This article is cited in 26 scientific papers (total in 26 papers)

Necessary and sufficient conditions for the boundedness of genuine singular integral operators in local Morrey-type spaces

V. I. Burenkova, V. S. Guliyevb, A. Serbetcic, T. V. Tararykovaa

a Faculty of Mathematics and Information Technology, L. N. Gumilyov Eurasian National University, Astana, Kazakhstan
b Institute of Mathematics and Mechanics, Academy of Sciences of Azerbaijan, Baku, Azerbaijan
c Ankara University, Department of Mathematics, Tandogan-Ankara, Turkey

Abstract: The problem of the boundedness of a Calderon-Zygmund singular integral operator $T$ in local Morrey-type spaces is reduced to the boundedness of the Hardy operator in weighted $L_p$-spaces on the cone of non-negative non-increasing functions. This allows obtaining sufficient conditions for the boundedness of $T$ in local Morrey-type spaces for all admissible values of the parameters.
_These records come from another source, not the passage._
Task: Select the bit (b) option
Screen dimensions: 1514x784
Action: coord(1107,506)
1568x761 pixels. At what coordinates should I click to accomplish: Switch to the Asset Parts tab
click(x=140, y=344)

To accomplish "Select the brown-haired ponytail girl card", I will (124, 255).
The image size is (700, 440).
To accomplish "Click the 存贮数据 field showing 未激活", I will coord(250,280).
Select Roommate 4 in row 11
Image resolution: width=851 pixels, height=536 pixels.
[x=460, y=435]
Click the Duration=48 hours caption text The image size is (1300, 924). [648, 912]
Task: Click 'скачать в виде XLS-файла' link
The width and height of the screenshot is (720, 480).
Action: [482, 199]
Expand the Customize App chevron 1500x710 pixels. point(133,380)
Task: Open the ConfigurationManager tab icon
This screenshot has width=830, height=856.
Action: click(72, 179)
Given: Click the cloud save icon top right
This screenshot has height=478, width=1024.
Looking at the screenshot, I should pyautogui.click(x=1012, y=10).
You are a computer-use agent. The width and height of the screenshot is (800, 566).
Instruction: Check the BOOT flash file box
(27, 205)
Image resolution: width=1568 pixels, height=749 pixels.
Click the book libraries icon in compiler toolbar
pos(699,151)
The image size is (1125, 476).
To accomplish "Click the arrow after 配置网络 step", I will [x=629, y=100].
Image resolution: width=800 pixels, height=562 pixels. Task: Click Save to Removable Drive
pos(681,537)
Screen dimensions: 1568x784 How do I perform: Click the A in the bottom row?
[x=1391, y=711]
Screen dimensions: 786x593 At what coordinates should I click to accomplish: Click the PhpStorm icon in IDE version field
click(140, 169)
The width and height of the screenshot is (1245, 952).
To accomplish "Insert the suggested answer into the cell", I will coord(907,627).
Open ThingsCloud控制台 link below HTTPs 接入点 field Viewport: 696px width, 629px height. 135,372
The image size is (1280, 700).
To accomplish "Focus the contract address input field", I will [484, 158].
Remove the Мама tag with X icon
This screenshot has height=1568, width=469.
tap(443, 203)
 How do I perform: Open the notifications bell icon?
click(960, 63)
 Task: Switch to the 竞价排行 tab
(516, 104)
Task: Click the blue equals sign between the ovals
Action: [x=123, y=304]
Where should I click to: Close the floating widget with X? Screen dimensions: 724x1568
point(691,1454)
Moreover, for a certain range of the parameters, for a genuine Calderon-Zygmund singular integral operator these sufficient conditions coincide with the necessary ones.

Keywords and phrases: singular integral operator, maximal operator, local Morrey-type spaces, Hardy operator on the cone of monotonic functions, weak Morrey-type spaces, weighted estimates.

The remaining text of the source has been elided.